Brush tests (dynamic allodynia).

The cotton wisp test was used to evaluate dynamic mechanical allodynia, which refers to responses to normally non-painful, light moving mechanical stimuli. A light cotton wisp was brushed mediolaterally across the plantar surface of the hind paw and brisk withdrawal response was recorded. Allodynia was scored as a percentage of brisk withdrawals out of six trials (57).

Response to pinprick.

Mice were acclimated in von Frey testing chambers for 1 hour. A 27-gauge needle was applied to the glabrous skin of the hindpaw, taking care not to pierce through the skin. Ten trials per mouse were performed with 1-min intervals between each trial. Paw withdrawal, shaking, or licking was scored as a response and reported as percentage for the total number of trials. A new needle was used for each mouse.

Alligator clip.

Response to blunt pressure application was assessed with the alligator clip assay, as previously described (58), modified to hind paw. Briefly, mice were first acclimated for 5 min in round plexiglass containers. An alligator clip (with constant pressure) was applied to the middle of the paw, and the mouse was placed back into the plexiglass container. A response was scored when the mouse showed awareness of the clip by biting, vocalization, grasping of the paw, or a jumping response. A cut-off of 90 s was applied to prevent tissue damage. The time to respond was recorded and reported as latency for each mouse.
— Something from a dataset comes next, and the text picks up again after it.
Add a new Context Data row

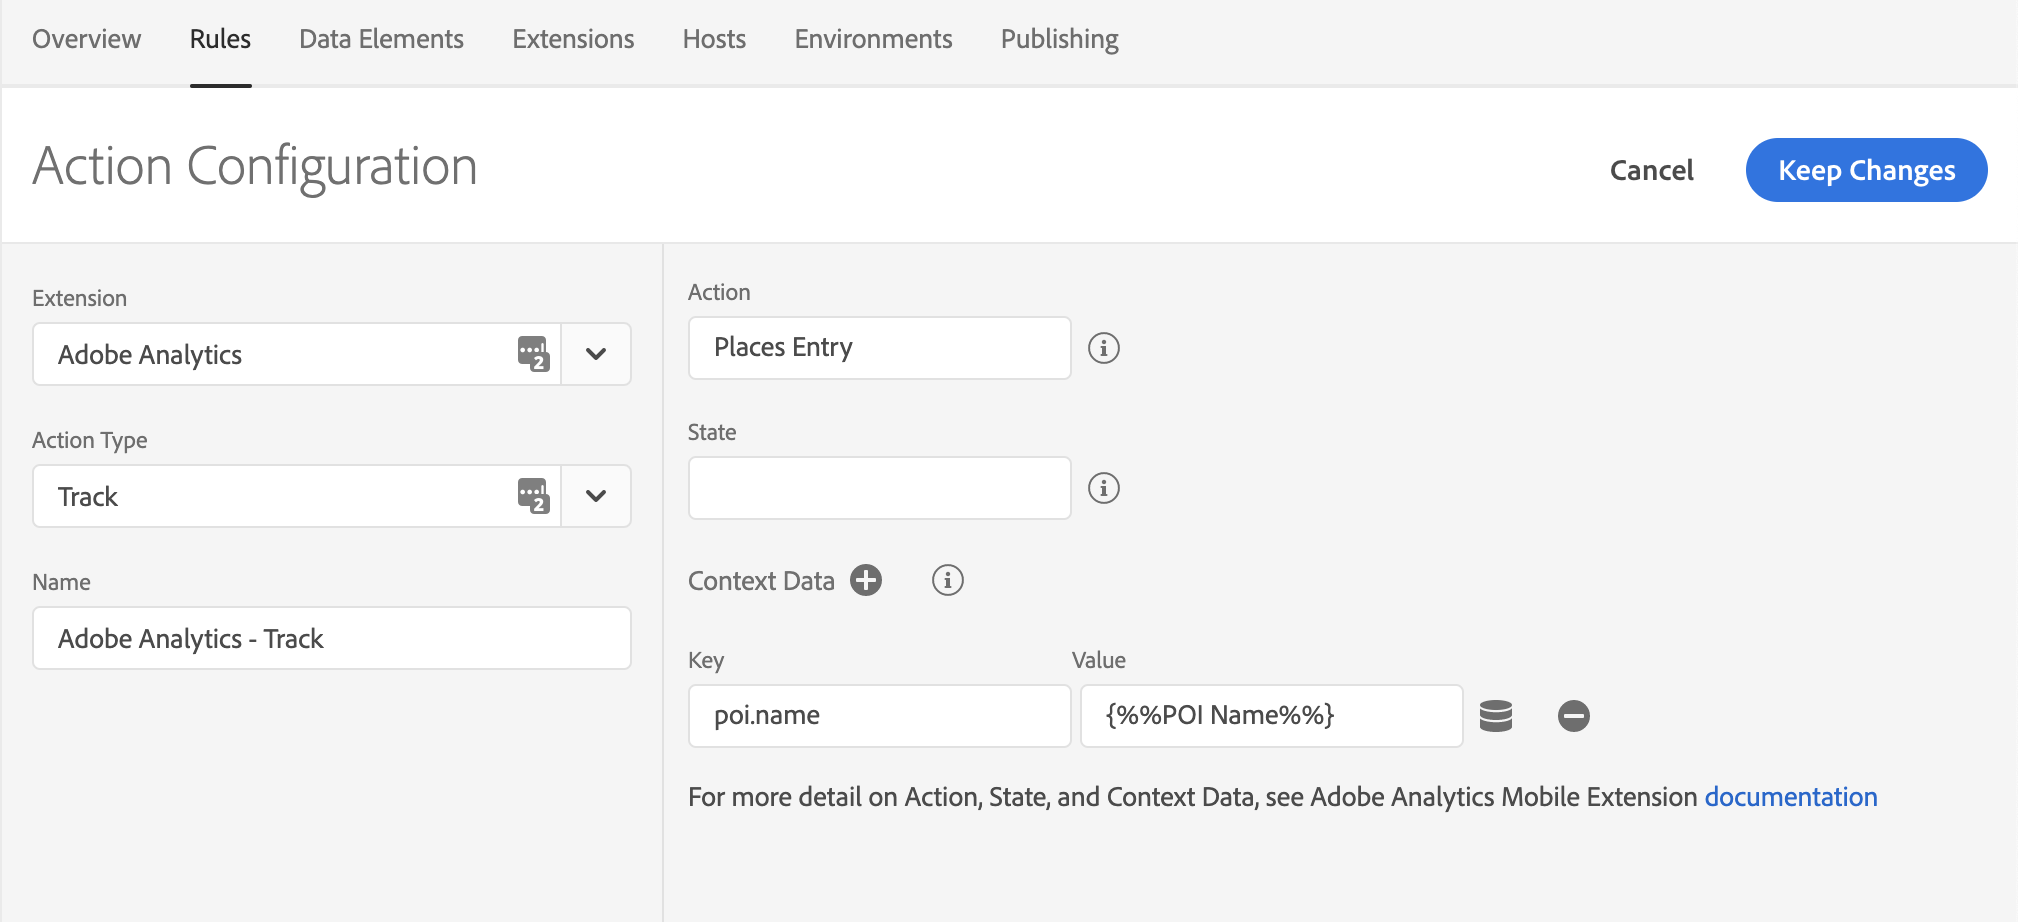(x=866, y=580)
Cold allodynia (dry ice test).

The test was performed as previously described (59). Each animal was placed in a clear acrylic container separated by black opaque dividers, which were positioned on top of 3/16” borosilicate glass (Stemmerich Inc, USA) and allowed to acclimate for 20 minutes before testing. A dry ice pellet was applied to the hind paw through the glass and the time until hind paw withdrawal was recorded; three trials were performed for each mouse at 5-min intervals and mean withdrawal latency was calculated.

Hargreaves assay.

Heat sensitivity was assessed using the Hargreaves method (60). The radiant heat source was applied to the plantar surface of the mouse hind paw and the latency to withdrawal was used to determine the heat sensitivity threshold, with a cut-off of 20 s to prevent tissue damage; three trials were performed for each mouse at 5-min intervals and mean withdrawal latency was recorded.

Rotarod assay.

Motor function was assessed using a rotarod apparatus (IITC Life Science) and measured as the latency of the mouse to fall off the rotating platform, with an acceleration of 0.2 rpm/sec over a two-minute period.

Statistics.

Summary data are presented as mean ± SEM with statistical significance assessed by two-tailed Student’s t test, one-way ANOVA or two-way ANOVA with Tukey’s multiple comparisons test where appropriate. Comparison of three or more groups in behavioural data was analyzed using repeated measures ANOVA. A p≤0.05 was adopted as an indicator of statistically significant difference between means. Statistical analysis was performed using the GraphPad Prism 9.0 software.

Data availability.

In most data are included in the figures as scatter plots; source data and metadata will be available upon request.